Les résultats indiquent que le taux d’obésité aux États-Unis est passé d’un pic de près de 40 % en 2022 à 37 % en 2025, ce qui représente une diminution de 7,6 millions de personnes obèses dans le pays. Chez les femmes, le taux d’obésité a diminué de plus de 3 points de pourcentage, pour atteindre un peu moins de 39 %, tandis que chez les hommes, la baisse serait de plus de 2 points de pourcentage, pour atteindre 35 %.
L’obésité est définie par les sondeurs comme un indice de masse corporelle (IMC) de 30 ou plus, calculé à partir de la taille et du poids déclarés par les participants.
Le Dr David Cutler, médecin de famille, nuance ces résultats, soulignant que l’IMC basé sur des données auto-déclarées peut ne pas refléter précisément la composition corporelle. Il rappelle qu’une personne ayant gagné de la masse musculaire tout en perdant de la graisse pourrait toujours être classée comme obèse selon cet indice.
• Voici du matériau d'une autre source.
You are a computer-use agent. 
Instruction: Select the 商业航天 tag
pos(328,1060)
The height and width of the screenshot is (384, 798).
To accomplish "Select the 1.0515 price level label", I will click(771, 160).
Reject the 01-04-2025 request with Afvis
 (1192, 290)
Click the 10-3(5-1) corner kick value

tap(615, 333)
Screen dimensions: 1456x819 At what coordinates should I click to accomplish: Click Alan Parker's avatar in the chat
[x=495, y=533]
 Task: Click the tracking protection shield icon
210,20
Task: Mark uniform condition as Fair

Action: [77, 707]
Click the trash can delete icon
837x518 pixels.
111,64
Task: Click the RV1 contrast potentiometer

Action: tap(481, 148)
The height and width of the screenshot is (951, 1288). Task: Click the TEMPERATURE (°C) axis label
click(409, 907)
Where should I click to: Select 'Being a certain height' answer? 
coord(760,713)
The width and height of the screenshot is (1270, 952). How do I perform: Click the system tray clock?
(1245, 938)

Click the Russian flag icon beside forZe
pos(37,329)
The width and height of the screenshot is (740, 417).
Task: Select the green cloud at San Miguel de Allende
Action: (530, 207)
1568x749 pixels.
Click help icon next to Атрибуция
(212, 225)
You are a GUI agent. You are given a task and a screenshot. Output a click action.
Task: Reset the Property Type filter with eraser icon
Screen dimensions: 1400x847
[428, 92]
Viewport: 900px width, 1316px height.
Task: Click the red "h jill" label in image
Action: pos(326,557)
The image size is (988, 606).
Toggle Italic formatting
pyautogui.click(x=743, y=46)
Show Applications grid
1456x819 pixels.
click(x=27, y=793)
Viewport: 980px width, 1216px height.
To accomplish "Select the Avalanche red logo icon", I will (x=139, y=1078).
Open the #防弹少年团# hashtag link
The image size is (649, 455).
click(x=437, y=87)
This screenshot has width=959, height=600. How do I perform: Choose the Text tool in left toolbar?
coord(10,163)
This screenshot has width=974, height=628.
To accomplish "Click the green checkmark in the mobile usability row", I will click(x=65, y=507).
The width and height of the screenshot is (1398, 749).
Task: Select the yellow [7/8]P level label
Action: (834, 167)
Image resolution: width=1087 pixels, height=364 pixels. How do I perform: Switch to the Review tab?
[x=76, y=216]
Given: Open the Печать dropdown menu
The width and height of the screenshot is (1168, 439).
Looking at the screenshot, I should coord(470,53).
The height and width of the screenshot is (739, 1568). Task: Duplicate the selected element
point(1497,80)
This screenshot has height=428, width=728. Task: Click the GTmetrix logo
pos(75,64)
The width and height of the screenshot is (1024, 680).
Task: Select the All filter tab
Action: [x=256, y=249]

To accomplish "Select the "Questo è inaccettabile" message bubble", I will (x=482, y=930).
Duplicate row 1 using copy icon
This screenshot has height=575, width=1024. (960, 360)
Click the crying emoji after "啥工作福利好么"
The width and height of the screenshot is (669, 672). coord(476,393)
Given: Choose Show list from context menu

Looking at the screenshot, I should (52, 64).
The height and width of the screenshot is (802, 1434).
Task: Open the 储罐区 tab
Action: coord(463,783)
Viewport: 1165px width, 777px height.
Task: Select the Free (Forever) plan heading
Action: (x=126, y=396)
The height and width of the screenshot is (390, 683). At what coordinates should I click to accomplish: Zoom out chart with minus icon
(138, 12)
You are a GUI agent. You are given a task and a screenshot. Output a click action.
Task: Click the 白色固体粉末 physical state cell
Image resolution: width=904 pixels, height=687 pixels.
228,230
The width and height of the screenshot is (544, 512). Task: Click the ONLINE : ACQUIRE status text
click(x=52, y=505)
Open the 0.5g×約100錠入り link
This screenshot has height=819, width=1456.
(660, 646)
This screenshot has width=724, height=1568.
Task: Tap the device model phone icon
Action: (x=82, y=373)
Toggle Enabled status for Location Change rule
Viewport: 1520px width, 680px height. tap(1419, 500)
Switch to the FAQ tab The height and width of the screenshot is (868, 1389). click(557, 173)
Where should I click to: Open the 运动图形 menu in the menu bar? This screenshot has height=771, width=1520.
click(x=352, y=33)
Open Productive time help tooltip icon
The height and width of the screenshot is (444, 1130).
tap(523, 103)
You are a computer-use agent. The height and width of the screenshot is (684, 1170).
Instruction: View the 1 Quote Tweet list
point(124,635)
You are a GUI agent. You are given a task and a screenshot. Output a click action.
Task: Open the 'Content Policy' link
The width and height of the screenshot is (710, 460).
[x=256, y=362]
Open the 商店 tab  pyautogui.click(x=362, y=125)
Par ailleurs, le sondage révèle que le taux de diabète a atteint un niveau record de près de 14 % de la population adulte américaine. Le Dr Cutler souligne que le diagnostic de diabète peut persister même en cas de rémission du diabète de type 2, ce qui peut fausser les chiffres.
L’augmentation de l’utilisation des médicaments GLP-1, tels que le sémaglutide (rybelsus), est également notable : près de 6 % des adultes américains en février 2024 en utilisaient, contre 12 % aujourd’hui. Les femmes sont plus nombreuses que les hommes à recourir à ces médicaments (15 % contre un peu moins de 10 %). L’utilisation est également plus fréquente chez les personnes âgées de 50 à 64 ans (17 %) et de 40 à 49 ans (16 %).
Les experts soulignent que ces médicaments agissent en augmentant la sensation de satiété, en réduisant la faim et les envies d’aliments gras, et en ralentissant la vidange gastrique. Cependant, ils peuvent également entraîner des effets secondaires tels que la constipation, la diarrhée, les nausées, les maux de tête, les douleurs abdominales et la fatigue.
Il est essentiel, selon les experts, que les patients soient pleinement informés de tous les aspects de leur parcours de perte de poids et qu’ils considèrent ces médicaments comme un traitement à long terme pour une maladie chronique. Une alimentation saine et l’adoption de bonnes habitudes de vie sont également indispensables.